Hacker News new | ask | show | jobs
by manmal 418 days ago
A less known feature of LM Studio I really like is speculative decoding: https://lmstudio.ai/blog/lmstudio-v0.3.10

Basically you let a very small model speculate on the next few tokens, and the large model then blesses/rejects those predictions. Depending on how well the small model performs, you get massive speedups that way.

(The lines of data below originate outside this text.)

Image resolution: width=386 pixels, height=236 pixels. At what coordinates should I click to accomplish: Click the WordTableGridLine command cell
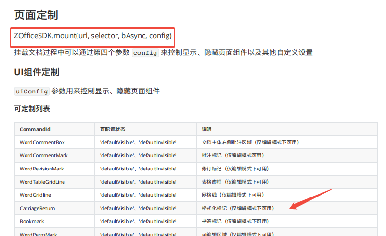(x=42, y=182)
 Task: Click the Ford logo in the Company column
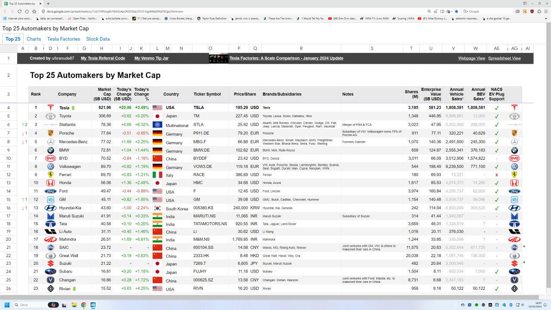click(x=51, y=191)
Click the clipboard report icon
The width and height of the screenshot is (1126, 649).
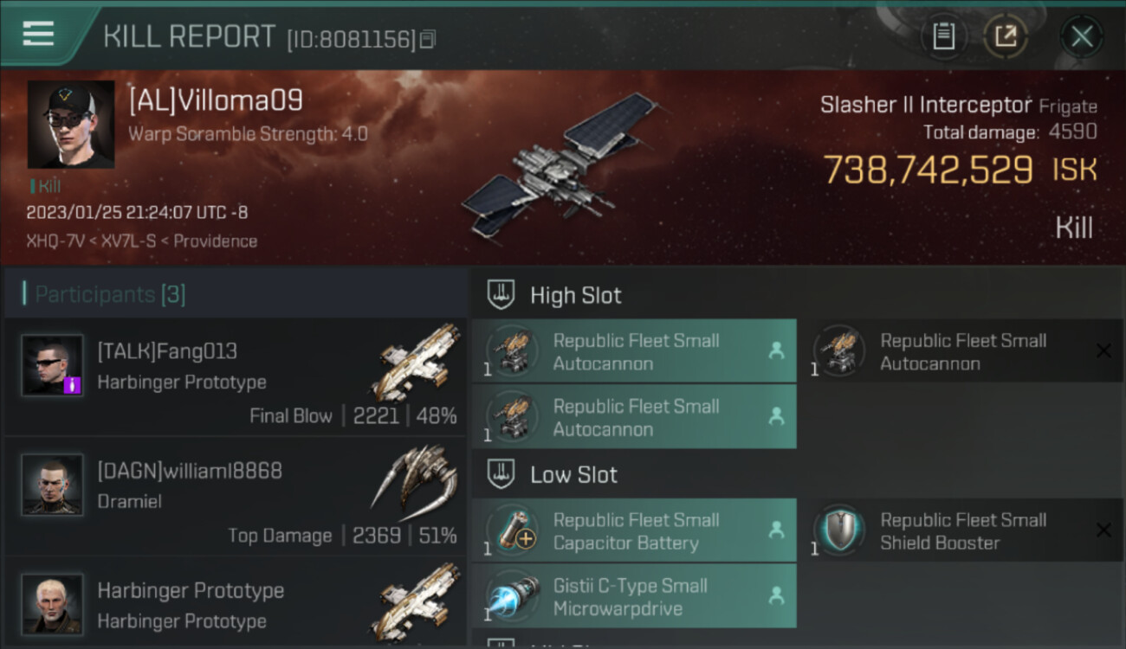[x=944, y=36]
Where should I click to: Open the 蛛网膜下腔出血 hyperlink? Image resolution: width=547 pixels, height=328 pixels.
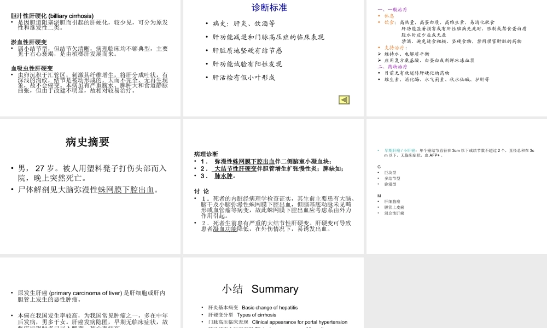[x=127, y=189]
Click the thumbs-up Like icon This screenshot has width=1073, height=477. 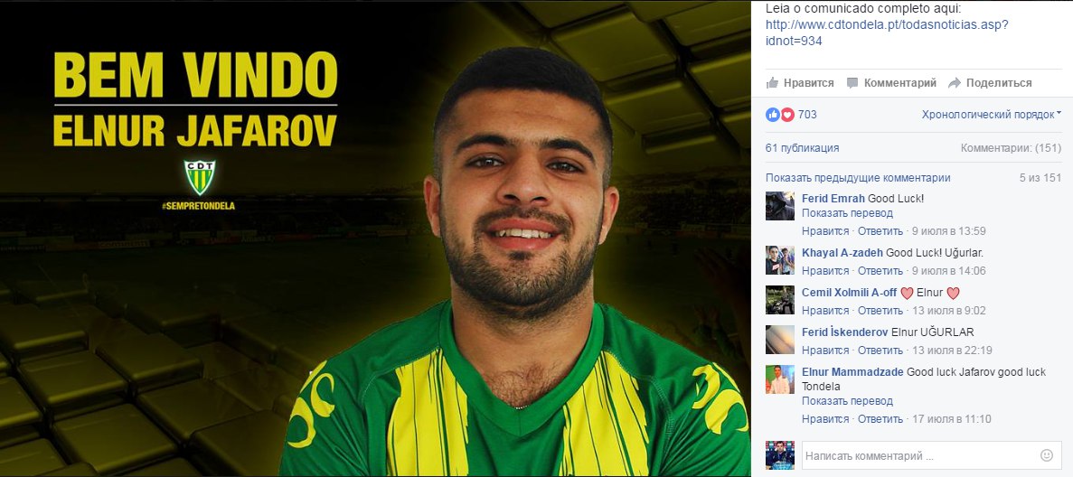(773, 83)

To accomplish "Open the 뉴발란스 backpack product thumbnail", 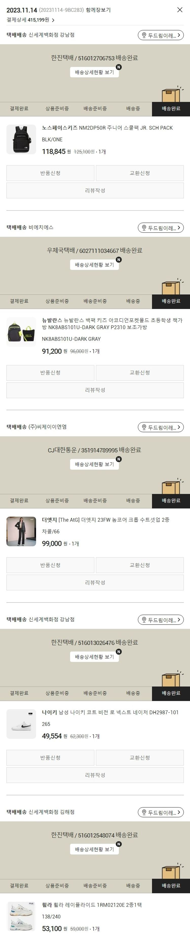I will tap(21, 332).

The small model has to be as close to the big model as possible - I tried this with models from different vendors and it slowed generation down by x3 or so. So, you need to use a small Qwen 2.5 with a big Qwen 2.5, etc

1 comments

How exactly does this give a speedup? If you have to wait for the large model to confirm the small model's predictions, wouldn't it always be slower than just running the large model?
As far as I understand it works like this:

1. Small model generates k tokens (probably k>=4 or even higher, there‘s a tradeoff to be made here, depending on the model sizes)

2. Big model processes all k tokens‘ logits (probabilities) in parallel.

3. Ideally, all tokens pass the probability threshold. That might be the case for standard phrases that the model likes to use, like „Alright, the user wants me to“. If not all tokens pass the probability threshold, then the first unsuitable token and all after are discarded.

4. Return to 1., maybe with an adjusted k.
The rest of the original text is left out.